_WORK TASK_
Give the records back in full, exactly as they read.

_DATASET CONTENT_
========================================================================

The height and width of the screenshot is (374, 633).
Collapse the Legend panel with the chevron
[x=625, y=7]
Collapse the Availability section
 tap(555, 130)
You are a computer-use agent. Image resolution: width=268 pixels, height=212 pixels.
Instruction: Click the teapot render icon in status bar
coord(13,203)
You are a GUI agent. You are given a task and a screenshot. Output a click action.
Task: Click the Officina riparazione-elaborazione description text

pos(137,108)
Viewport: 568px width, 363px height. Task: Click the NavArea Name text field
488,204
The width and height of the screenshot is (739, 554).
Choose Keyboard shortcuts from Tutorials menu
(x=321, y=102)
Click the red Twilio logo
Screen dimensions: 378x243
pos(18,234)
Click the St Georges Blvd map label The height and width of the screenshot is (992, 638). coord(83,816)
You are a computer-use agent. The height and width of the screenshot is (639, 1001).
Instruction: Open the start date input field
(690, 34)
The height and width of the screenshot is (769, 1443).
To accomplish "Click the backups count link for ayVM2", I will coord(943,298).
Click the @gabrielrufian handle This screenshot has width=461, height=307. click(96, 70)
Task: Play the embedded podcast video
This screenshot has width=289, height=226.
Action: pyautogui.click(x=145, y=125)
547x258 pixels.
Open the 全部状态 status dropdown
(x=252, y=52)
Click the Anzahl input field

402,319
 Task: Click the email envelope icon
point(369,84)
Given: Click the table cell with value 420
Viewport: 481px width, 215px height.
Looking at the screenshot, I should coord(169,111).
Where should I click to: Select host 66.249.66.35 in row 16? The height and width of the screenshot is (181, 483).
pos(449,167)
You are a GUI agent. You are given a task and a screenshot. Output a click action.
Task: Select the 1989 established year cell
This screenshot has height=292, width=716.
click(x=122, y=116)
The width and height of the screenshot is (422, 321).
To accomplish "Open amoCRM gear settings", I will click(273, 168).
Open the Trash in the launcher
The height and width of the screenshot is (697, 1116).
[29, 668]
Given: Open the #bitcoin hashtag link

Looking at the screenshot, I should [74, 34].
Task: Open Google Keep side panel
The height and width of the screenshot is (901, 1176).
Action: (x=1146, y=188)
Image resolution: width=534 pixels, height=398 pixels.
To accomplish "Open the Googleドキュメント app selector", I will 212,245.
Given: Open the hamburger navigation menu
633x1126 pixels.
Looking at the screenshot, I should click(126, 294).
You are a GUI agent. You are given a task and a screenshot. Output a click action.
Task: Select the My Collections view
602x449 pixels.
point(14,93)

========================================================================

_COMPLETED EXERCISE_
The height and width of the screenshot is (374, 633).
Collapse the Legend panel with the chevron
[x=625, y=7]
Collapse the Availability section
 tap(555, 130)
You are a computer-use agent. Image resolution: width=268 pixels, height=212 pixels.
Instruction: Click the teapot render icon in status bar
coord(13,203)
You are a GUI agent. You are given a task and a screenshot. Output a click action.
Task: Click the Officina riparazione-elaborazione description text

pos(137,108)
Viewport: 568px width, 363px height. Task: Click the NavArea Name text field
488,204
The width and height of the screenshot is (739, 554).
Choose Keyboard shortcuts from Tutorials menu
(x=321, y=102)
Click the red Twilio logo
Screen dimensions: 378x243
pos(18,234)
Click the St Georges Blvd map label The height and width of the screenshot is (992, 638). coord(83,816)
You are a computer-use agent. The height and width of the screenshot is (639, 1001).
Instruction: Open the start date input field
(690, 34)
The height and width of the screenshot is (769, 1443).
To accomplish "Click the backups count link for ayVM2", I will coord(943,298).
Click the @gabrielrufian handle This screenshot has width=461, height=307. click(96, 70)
Task: Play the embedded podcast video
This screenshot has width=289, height=226.
Action: pyautogui.click(x=145, y=125)
547x258 pixels.
Open the 全部状态 status dropdown
(x=252, y=52)
Click the Anzahl input field

402,319
 Task: Click the email envelope icon
point(369,84)
Given: Click the table cell with value 420
Viewport: 481px width, 215px height.
Looking at the screenshot, I should coord(169,111).
Where should I click to: Select host 66.249.66.35 in row 16? The height and width of the screenshot is (181, 483).
pos(449,167)
You are a GUI agent. You are given a task and a screenshot. Output a click action.
Task: Select the 1989 established year cell
This screenshot has height=292, width=716.
click(x=122, y=116)
The width and height of the screenshot is (422, 321).
To accomplish "Open amoCRM gear settings", I will click(273, 168).
Open the Trash in the launcher
The height and width of the screenshot is (697, 1116).
[29, 668]
Given: Open the #bitcoin hashtag link

Looking at the screenshot, I should [74, 34].
Task: Open Google Keep side panel
The height and width of the screenshot is (901, 1176).
Action: (x=1146, y=188)
Image resolution: width=534 pixels, height=398 pixels.
To accomplish "Open the Googleドキュメント app selector", I will 212,245.
Given: Open the hamburger navigation menu
633x1126 pixels.
Looking at the screenshot, I should click(126, 294).
You are a GUI agent. You are given a task and a screenshot. Output a click action.
Task: Select the My Collections view
602x449 pixels.
point(14,93)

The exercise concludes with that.